Given information
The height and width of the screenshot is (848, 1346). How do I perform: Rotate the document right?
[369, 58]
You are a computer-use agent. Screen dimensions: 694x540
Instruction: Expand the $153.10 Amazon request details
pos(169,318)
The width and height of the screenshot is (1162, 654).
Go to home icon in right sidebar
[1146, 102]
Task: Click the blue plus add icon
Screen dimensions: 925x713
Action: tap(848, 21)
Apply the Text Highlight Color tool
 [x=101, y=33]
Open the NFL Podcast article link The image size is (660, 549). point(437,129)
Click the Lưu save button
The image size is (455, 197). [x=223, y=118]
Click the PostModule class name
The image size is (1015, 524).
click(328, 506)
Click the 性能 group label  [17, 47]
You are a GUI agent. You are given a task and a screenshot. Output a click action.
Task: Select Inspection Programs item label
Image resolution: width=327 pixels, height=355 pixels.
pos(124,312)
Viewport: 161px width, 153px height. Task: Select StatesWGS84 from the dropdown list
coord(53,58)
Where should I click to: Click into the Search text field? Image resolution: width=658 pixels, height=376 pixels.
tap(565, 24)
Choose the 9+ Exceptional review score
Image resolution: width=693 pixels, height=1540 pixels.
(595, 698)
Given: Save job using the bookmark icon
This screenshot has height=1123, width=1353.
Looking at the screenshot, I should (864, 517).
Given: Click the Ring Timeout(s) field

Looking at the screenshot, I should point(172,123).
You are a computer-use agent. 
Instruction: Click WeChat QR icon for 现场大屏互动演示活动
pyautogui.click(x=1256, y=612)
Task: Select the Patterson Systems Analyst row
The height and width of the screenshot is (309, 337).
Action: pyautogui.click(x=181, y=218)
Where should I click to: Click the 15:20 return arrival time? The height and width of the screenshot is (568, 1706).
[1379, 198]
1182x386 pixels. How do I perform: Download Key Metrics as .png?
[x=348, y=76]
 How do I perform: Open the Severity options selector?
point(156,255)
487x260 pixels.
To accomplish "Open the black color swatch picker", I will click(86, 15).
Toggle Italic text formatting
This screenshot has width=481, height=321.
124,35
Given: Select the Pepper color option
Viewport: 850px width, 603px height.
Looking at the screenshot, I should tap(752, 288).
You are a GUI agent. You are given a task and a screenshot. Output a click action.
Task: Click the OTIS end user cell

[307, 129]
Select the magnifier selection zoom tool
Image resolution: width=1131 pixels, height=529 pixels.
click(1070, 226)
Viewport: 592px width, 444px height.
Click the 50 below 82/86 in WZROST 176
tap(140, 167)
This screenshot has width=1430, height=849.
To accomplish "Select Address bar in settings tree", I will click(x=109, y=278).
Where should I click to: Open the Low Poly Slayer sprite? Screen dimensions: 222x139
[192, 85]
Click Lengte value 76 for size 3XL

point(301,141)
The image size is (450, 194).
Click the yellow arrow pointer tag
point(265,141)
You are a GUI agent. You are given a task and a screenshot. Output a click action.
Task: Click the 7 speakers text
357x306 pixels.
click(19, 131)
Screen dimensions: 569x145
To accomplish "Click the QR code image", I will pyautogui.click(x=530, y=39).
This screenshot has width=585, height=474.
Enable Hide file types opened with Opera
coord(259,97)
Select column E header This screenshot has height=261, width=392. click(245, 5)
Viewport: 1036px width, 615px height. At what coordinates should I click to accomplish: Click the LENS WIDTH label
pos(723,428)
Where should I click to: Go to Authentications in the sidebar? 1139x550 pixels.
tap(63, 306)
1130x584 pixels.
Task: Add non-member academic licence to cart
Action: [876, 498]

What the exercise asks
Line by line, retype all of the entries.

Exercise solution
The height and width of the screenshot is (848, 1346). How do I perform: Rotate the document right?
[369, 58]
You are a computer-use agent. Screen dimensions: 694x540
Instruction: Expand the $153.10 Amazon request details
pos(169,318)
The width and height of the screenshot is (1162, 654).
Go to home icon in right sidebar
[1146, 102]
Task: Click the blue plus add icon
Screen dimensions: 925x713
Action: tap(848, 21)
Apply the Text Highlight Color tool
 [x=101, y=33]
Open the NFL Podcast article link The image size is (660, 549). point(437,129)
Click the Lưu save button
The image size is (455, 197). [x=223, y=118]
Click the PostModule class name
The image size is (1015, 524).
click(328, 506)
Click the 性能 group label  [17, 47]
You are a GUI agent. You are given a task and a screenshot. Output a click action.
Task: Select Inspection Programs item label
Image resolution: width=327 pixels, height=355 pixels.
pos(124,312)
Viewport: 161px width, 153px height. Task: Select StatesWGS84 from the dropdown list
coord(53,58)
Where should I click to: Click into the Search text field? Image resolution: width=658 pixels, height=376 pixels.
tap(565, 24)
Choose the 9+ Exceptional review score
Image resolution: width=693 pixels, height=1540 pixels.
(595, 698)
Given: Save job using the bookmark icon
This screenshot has height=1123, width=1353.
Looking at the screenshot, I should (864, 517).
Given: Click the Ring Timeout(s) field

Looking at the screenshot, I should point(172,123).
You are a computer-use agent. 
Instruction: Click WeChat QR icon for 现场大屏互动演示活动
pyautogui.click(x=1256, y=612)
Task: Select the Patterson Systems Analyst row
The height and width of the screenshot is (309, 337).
Action: pyautogui.click(x=181, y=218)
Where should I click to: Click the 15:20 return arrival time? The height and width of the screenshot is (568, 1706).
[1379, 198]
1182x386 pixels. How do I perform: Download Key Metrics as .png?
[x=348, y=76]
 How do I perform: Open the Severity options selector?
point(156,255)
487x260 pixels.
To accomplish "Open the black color swatch picker", I will click(86, 15).
Toggle Italic text formatting
This screenshot has width=481, height=321.
124,35
Given: Select the Pepper color option
Viewport: 850px width, 603px height.
Looking at the screenshot, I should tap(752, 288).
You are a GUI agent. You are given a task and a screenshot. Output a click action.
Task: Click the OTIS end user cell

[307, 129]
Select the magnifier selection zoom tool
Image resolution: width=1131 pixels, height=529 pixels.
click(1070, 226)
Viewport: 592px width, 444px height.
Click the 50 below 82/86 in WZROST 176
tap(140, 167)
This screenshot has width=1430, height=849.
To accomplish "Select Address bar in settings tree", I will click(x=109, y=278).
Where should I click to: Open the Low Poly Slayer sprite? Screen dimensions: 222x139
[192, 85]
Click Lengte value 76 for size 3XL

point(301,141)
The image size is (450, 194).
Click the yellow arrow pointer tag
point(265,141)
You are a GUI agent. You are given a task and a screenshot. Output a click action.
Task: Click the 7 speakers text
357x306 pixels.
click(19, 131)
Screen dimensions: 569x145
To accomplish "Click the QR code image", I will pyautogui.click(x=530, y=39).
This screenshot has width=585, height=474.
Enable Hide file types opened with Opera
coord(259,97)
Select column E header This screenshot has height=261, width=392. click(245, 5)
Viewport: 1036px width, 615px height. At what coordinates should I click to accomplish: Click the LENS WIDTH label
pos(723,428)
Where should I click to: Go to Authentications in the sidebar? 1139x550 pixels.
tap(63, 306)
1130x584 pixels.
Task: Add non-member academic licence to cart
Action: [876, 498]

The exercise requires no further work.